En este pasaje del evangelio de hoy se omite la tercera de las parábolas de Jesús sobre la misericordia, la que llamamos “del hijo pródigo”, que es la más conocida. Pero esas otras dos son suficientemente elocuentes para hacernos reflexionar sobre el amor de Dios y la alegría del perdón.
La del pastor que busca a la oveja perdida hasta que la encuentra nos habla de la actitud de Dios con nosotros cuando nos alejamos de él e incluso nos perdemos por los vericuetos de la vida. No se olvida de nosotros, no se desentiende, sino que su amor le hace ir a nuestro encuentro adondequiera que nos hayamos descarriado, para atraernos e integrarnos en la comunidad de sus hijos.
La de la mujer que busca la moneda extraviada expresa el afán de Dios por dar con nosotros y comunicar en seguida la buena noticia de nuestro hallazgo, deseando que todos se alegren con él de tenernos de nuevo a su lado. Es decir, que no sólo se preocupa de atraernos hacia sí, sino que exulta de alegría contagiosa por haber recuperado algo muy valioso para él.
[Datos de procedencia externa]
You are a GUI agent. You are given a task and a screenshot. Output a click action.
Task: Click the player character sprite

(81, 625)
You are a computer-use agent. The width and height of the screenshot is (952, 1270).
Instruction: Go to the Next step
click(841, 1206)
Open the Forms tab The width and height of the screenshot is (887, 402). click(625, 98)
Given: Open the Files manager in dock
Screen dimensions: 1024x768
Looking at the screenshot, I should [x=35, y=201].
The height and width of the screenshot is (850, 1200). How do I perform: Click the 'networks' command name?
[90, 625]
Nuestra conversión y la paz y la libertad que nos ha concedido con su perdón suponen para él un regocijo indescriptible: “habrá más alegría en el cielo por un solo pecador que se convierta que por noventa y nueve justos que no necesitan convertirse”. No es que valga más éste que los otros, sino que éste ha descubierto una felicidad que los demás ya habían degustado, y eso a Dios también le hace feliz.
¿Nos dejaremos nosotros alcanzar por el perdón de Dios? ¿Seremos capaces de alegrarnos por el perdón que Dios concede a otros pecadores que consideramos quizá peores que nosotros? ¿Daremos gracias ininterrumpidamente por la misericordia que Dios no cesa de mostrar con todos?